---------- PROVIDED TEXT ----------

BELGRADE (Reuters) - U.S. mediator

Chris Hill Friday handed to Serbian

President Milan Milutinovic the latest draft of

a peace deal aimed at securing a political

settlement for the conflict-torn Serb

province of Kosovo.

Fresh reports of violence in Kosovo marred

Hill's efforts.

And, speaking in the Scottish city of

Edinburgh, NATO's supreme commander in

Europe, U.S. General Wesley Clark, said

Friday that ethnic Albanian separatists and

Serbian forces were rearming for fresh

confrontation in Kosovo within four months

unless a political settlement was reached.

Serb sources in the Kosovo capital Pristina

said one Serb soldier was killed and two

others were wounded when Kosovo ethnic

Albanian separatist guerrillas ambushed a

Serb army convoy south of the capital.

There was no independent confirmation of

the attack and no details were immediately

available.

Details of Hill's peace plan were not made

public but a draft, dated November 1 and

seen by Reuters, provided for wide

autonomy for Kosovo which would have its

own assembly, or parliament, and police.

Questions of territorial integrity, defense,

foreign and monetary policy and common

market were to be regulated by the laws of

the Federal Republic of Yugoslavia.

The draft also said Kosovo would have a

representative on Yugoslavia's Supreme

Defense Council which at the moment

groups top leaders of Yugoslavia, its

republics of Serbia and Montenegro, the

defense minister of Yugoslavia and its chief

of staff.

An agreement last month between Yugoslav

President Slobodan Milosevic and U.S.

special envoy Richard Holbrooke ended

large-scale fighting and averted a threat of

NATO air strikes against Serb targets.

Since then, Hill has been trying to follow the

cease-fire, endangered by daily, though

low-level violence, with a lasting political

deal.

A carefully worded statement by

Milutinovic's office, published by the Beta

news agency, said Hill had handed him ``a

document with elements for reaching a

solution on Kosovo, pointing out that the

document was based on the essence of the

Milosevic-Holbrooke agreement.''

Milutinovic said he would study the

document.

``Emphasizing that all ideas which could

help in a political solution being reached

were welcome, Milutinovic pointed out that

in order to make headway it was necessary

for participants to sit down at the negotiating

table and begin direct talks.''

The statement said the president of Serbia

would next week personally travel to Pristina

to open the talks.

---------- RECORD EXCERPTS ----------

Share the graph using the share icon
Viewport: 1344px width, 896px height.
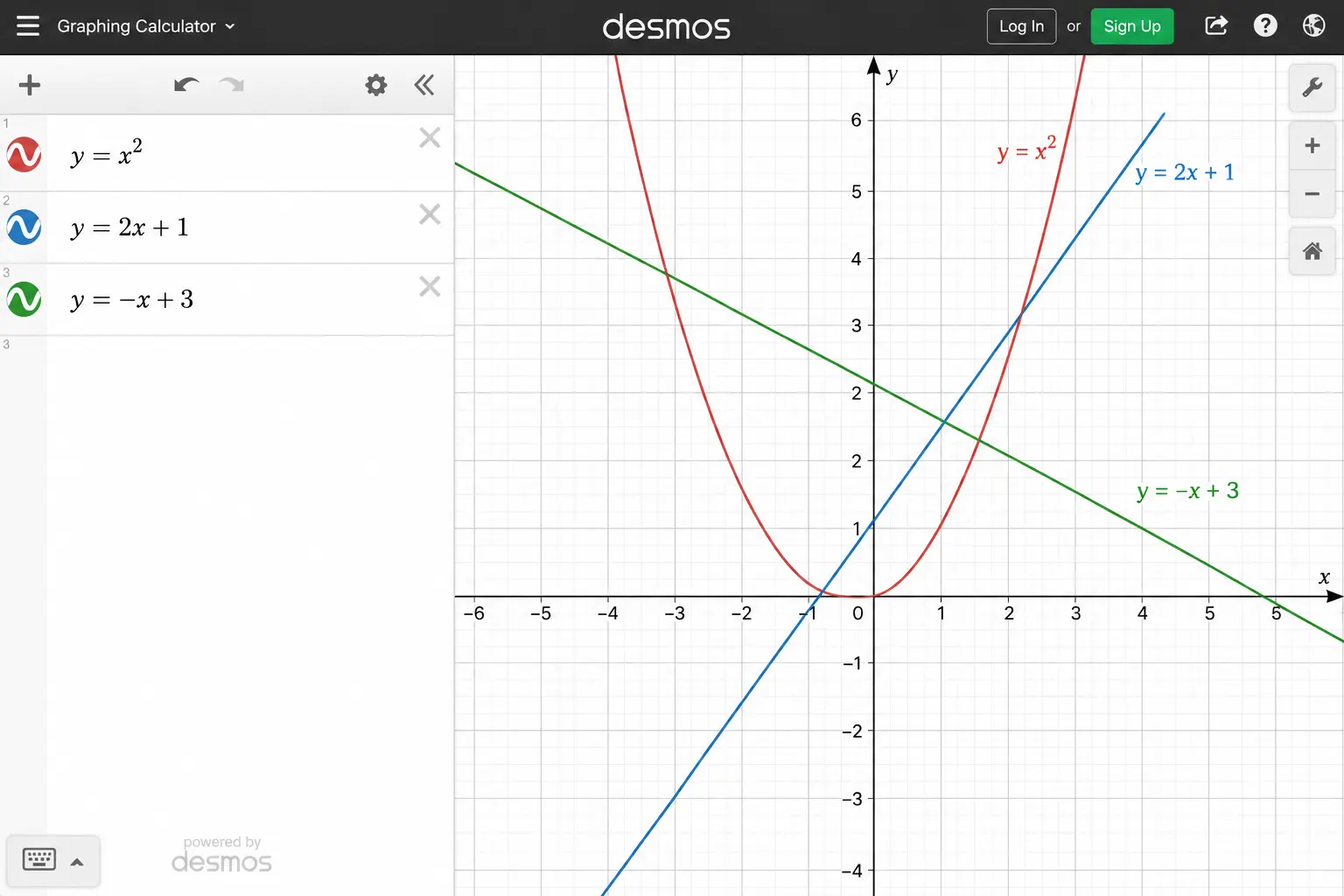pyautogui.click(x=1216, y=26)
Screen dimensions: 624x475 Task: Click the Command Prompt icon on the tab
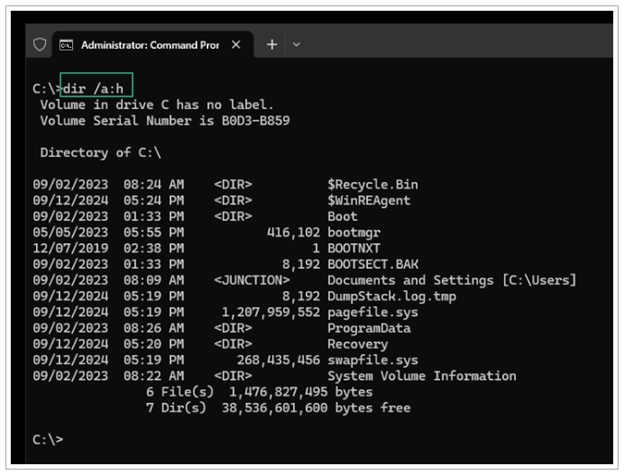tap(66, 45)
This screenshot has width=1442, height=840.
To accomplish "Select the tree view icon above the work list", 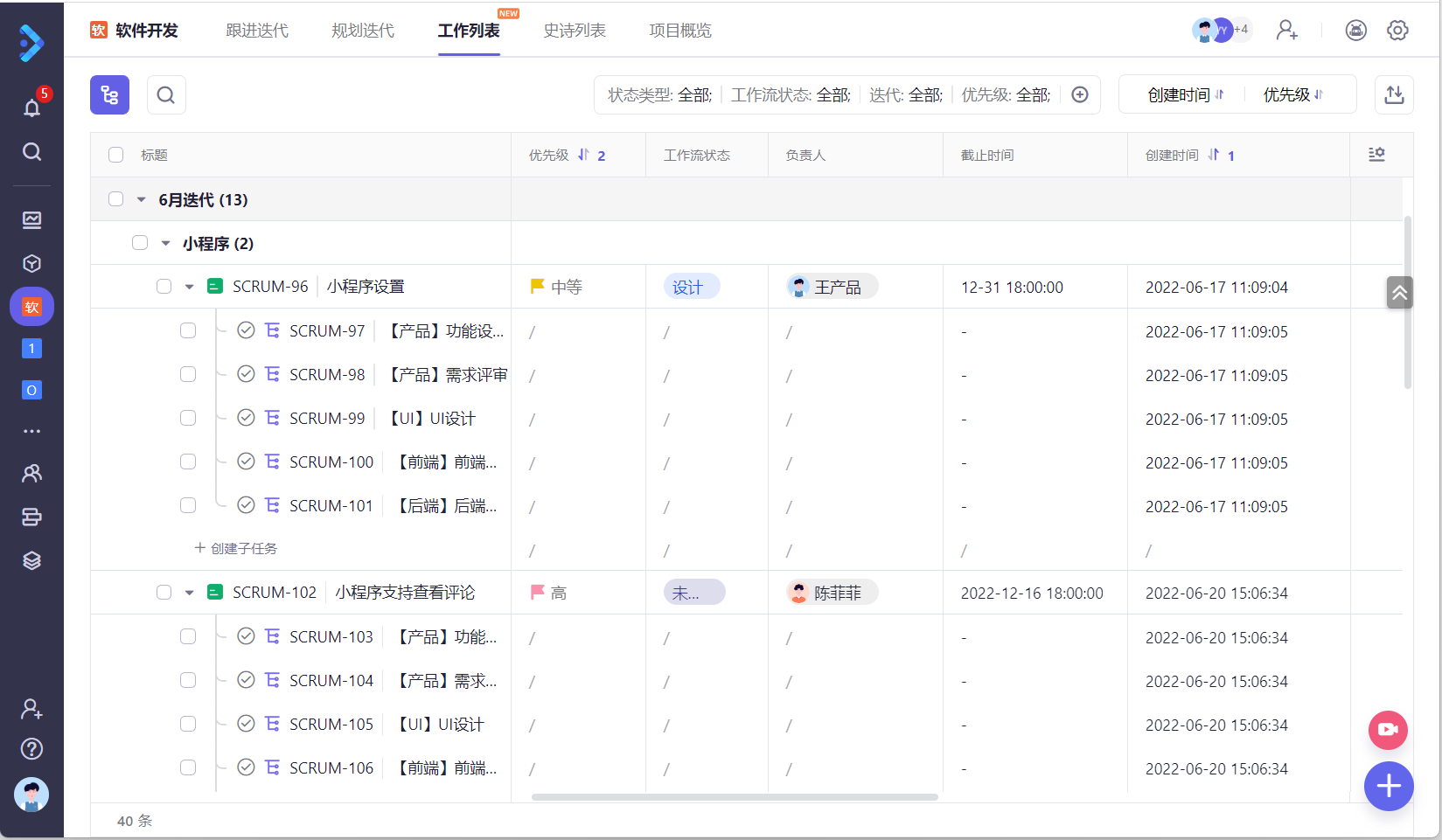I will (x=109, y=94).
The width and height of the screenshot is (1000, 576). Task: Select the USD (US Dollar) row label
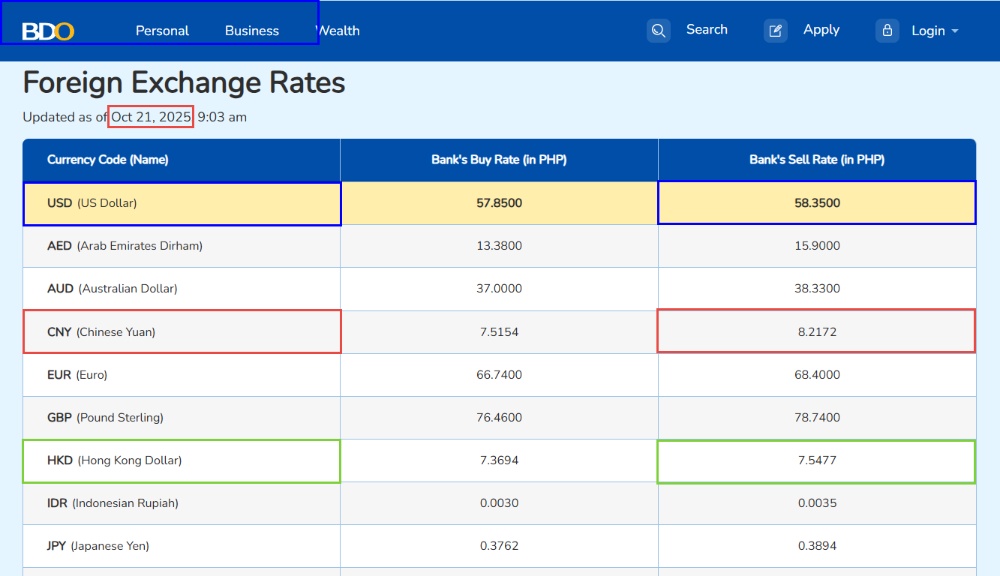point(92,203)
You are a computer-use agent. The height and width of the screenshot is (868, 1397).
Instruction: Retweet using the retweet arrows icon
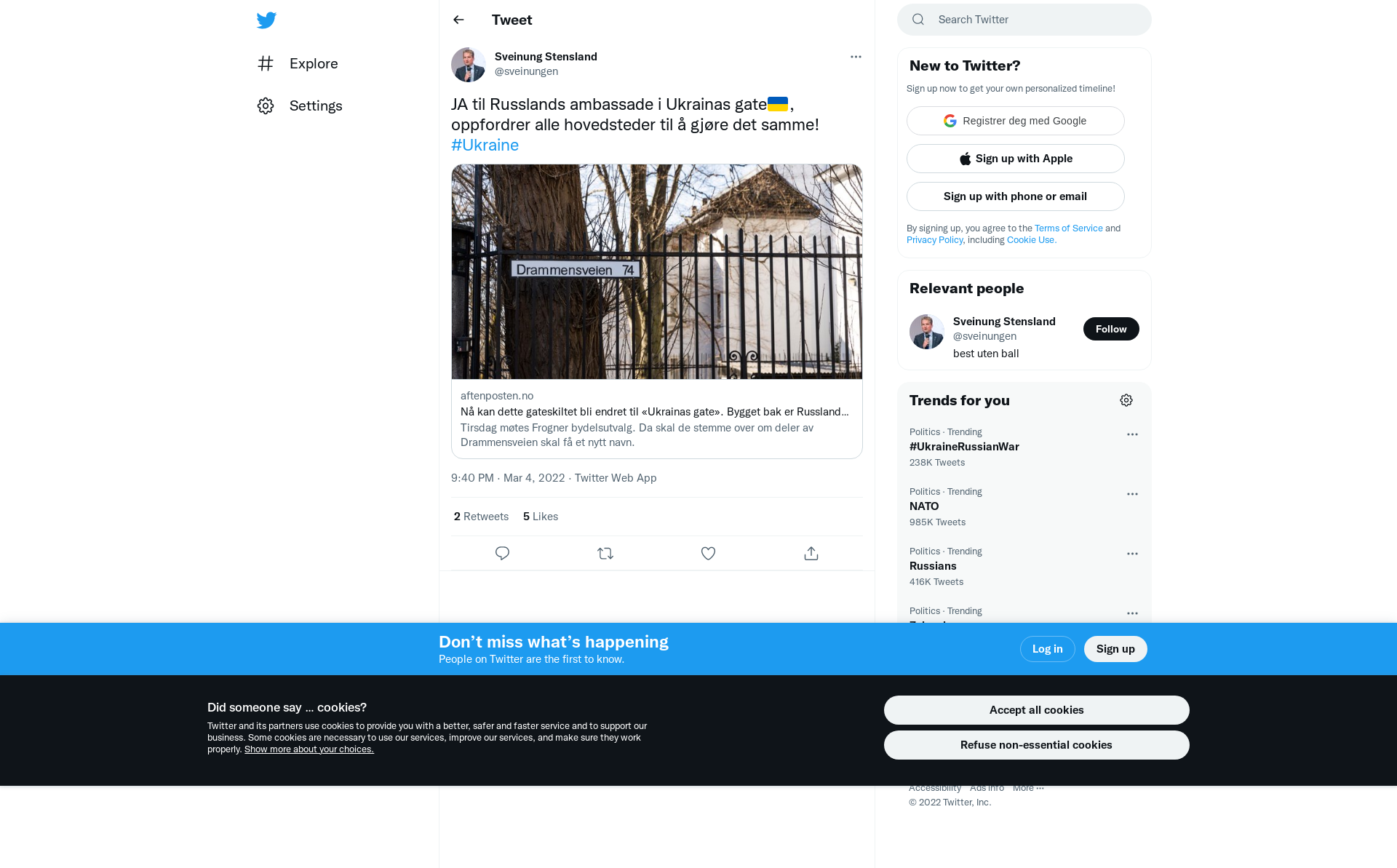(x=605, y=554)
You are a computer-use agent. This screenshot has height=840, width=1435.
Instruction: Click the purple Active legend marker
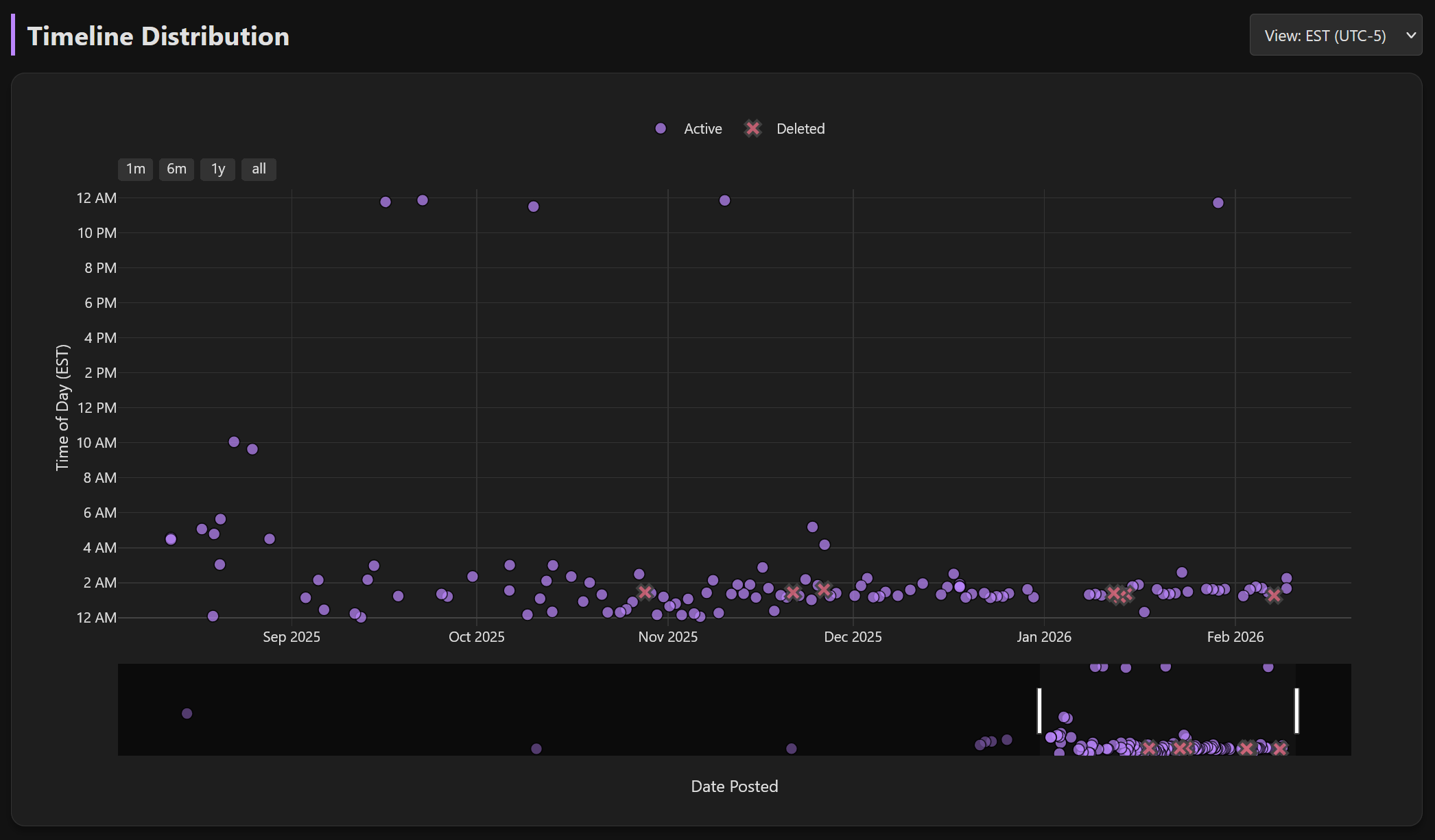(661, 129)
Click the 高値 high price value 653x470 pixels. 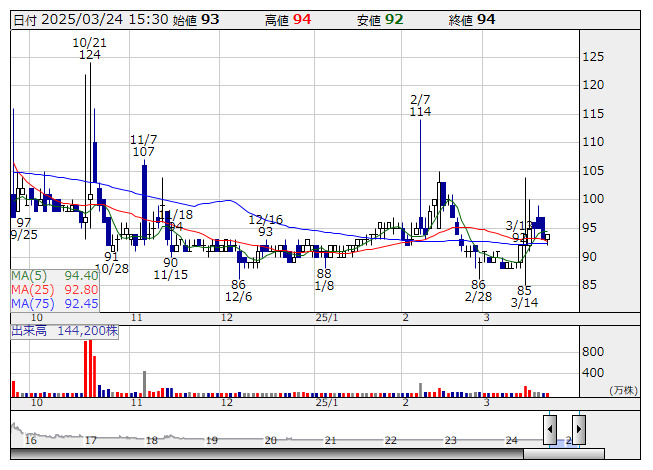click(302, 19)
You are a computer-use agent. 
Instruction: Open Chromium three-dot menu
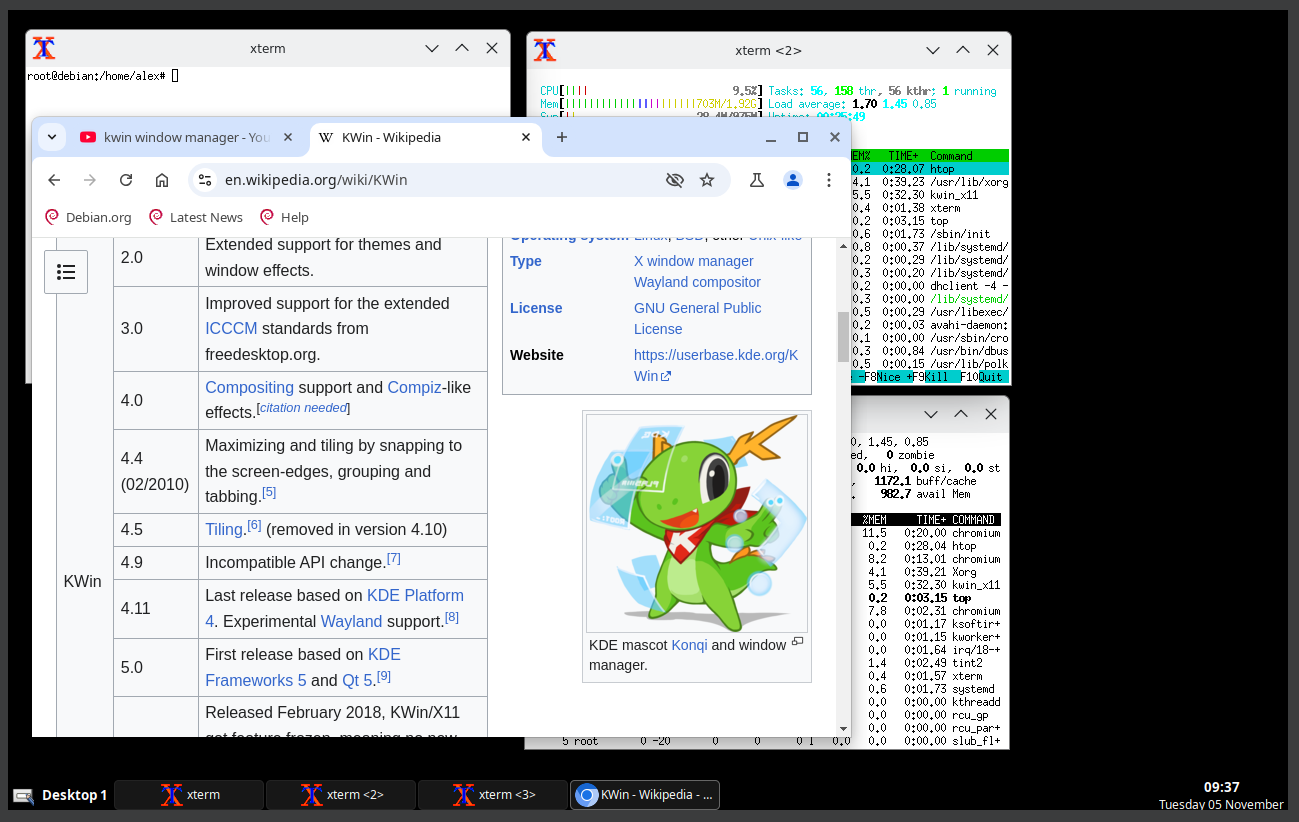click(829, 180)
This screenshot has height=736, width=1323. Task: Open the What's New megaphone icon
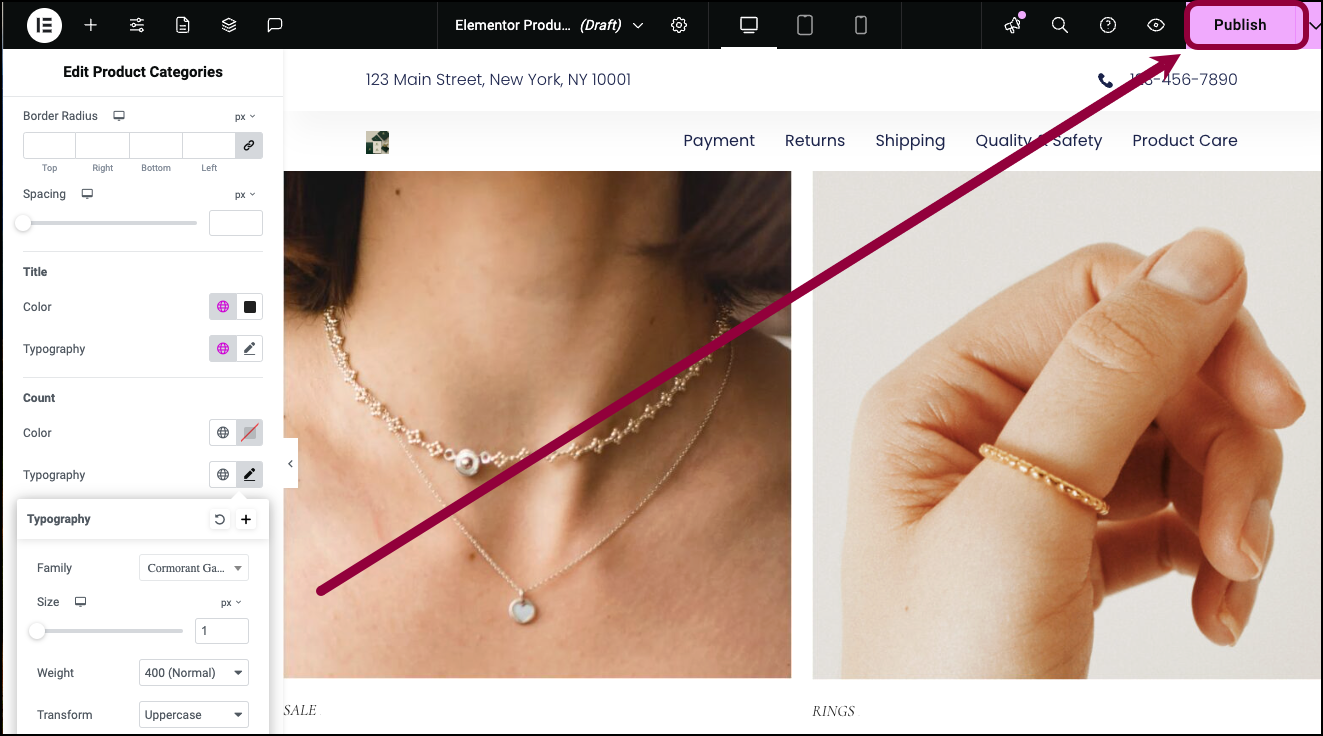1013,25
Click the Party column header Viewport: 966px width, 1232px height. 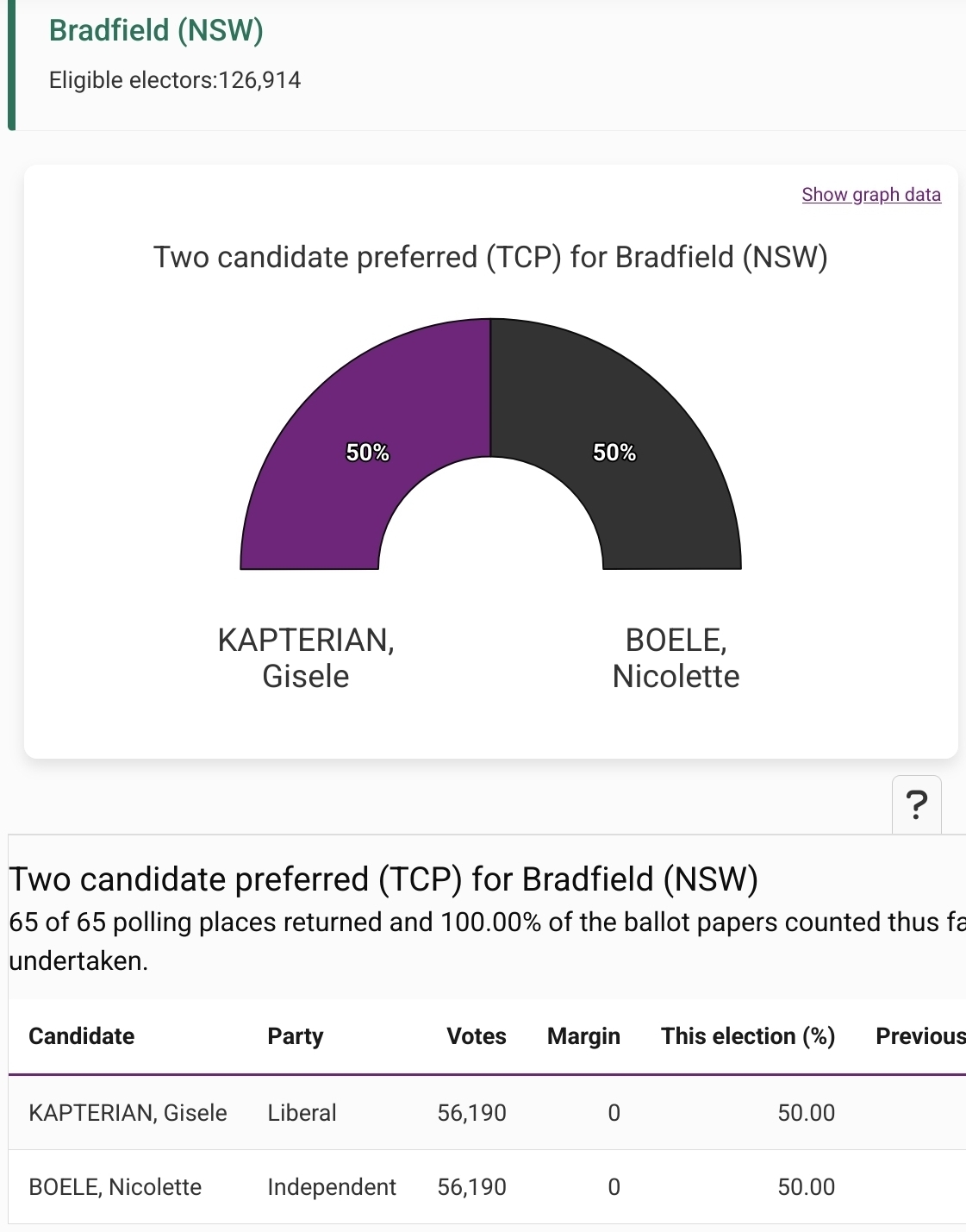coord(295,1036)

----------

- **REQUIRED ACTIONS**
[1] Revise the Kosovo article's stretch from "autonomy for Kosovo" through "Republic of Yugoslavia.", putting "legislature" in place of "parliament".
[2] In the Kosovo article, what date did the draft seen by Reuters carry?
[3] Pick up the Kosovo article after its final sentence and continue it.

- **TASK RESULTS**
[1]
autonomy for Kosovo which would have its

own assembly, or legislature, and police.

Questions of territorial integrity, defense,

foreign and monetary policy and common

market were to be regulated by the laws of

the Federal Republic of Yugoslavia.

[2] November 1

[3]
It appeared unlikely that representatives of

the radical ethnic Albanian Kosovo

Liberation Army (KLA) would agree to talk to

Milutinovic. Hill met KLA representatives last

week.

KLA, outlawed by Belgrade, did not sign the

truce and its guerrillas have moved into

some areas abandoned by Serb forces.

The statement by the Milutinovic office did

not mention KLA by name but said: ``It was

agreed at the meeting that a determined

effort must be made to suppress the

increasing attacks by Albanian separatist

terrorist gangs on innocent civilians, police

and army. Such actions, whose

consequences are serious, represent a

serious obstacle to dialogue and obstruct

efforts to stabilize the situation in the

province.''

General Clark, in his sober assessment

before a gathering of NATO

parliamentarians in Edinburgh, said the

Atlantic alliance had only succeeded in

``dampening and containing this crisis thus

far'' by threatening the use of force against

Yugoslavia.

``We also have to recognize that at this very

time, both he Kosovo Liberation Army and

the Serbs are rearming and preparing for

confrontation again. If even more

destructive fighting is not to occur, we must

turn off the engines driving this conflict,'' he

told NATO parliamentarians.

``We must use this two-to-four-month

respite to achieve a just and durable political

settlement,'' Clark said.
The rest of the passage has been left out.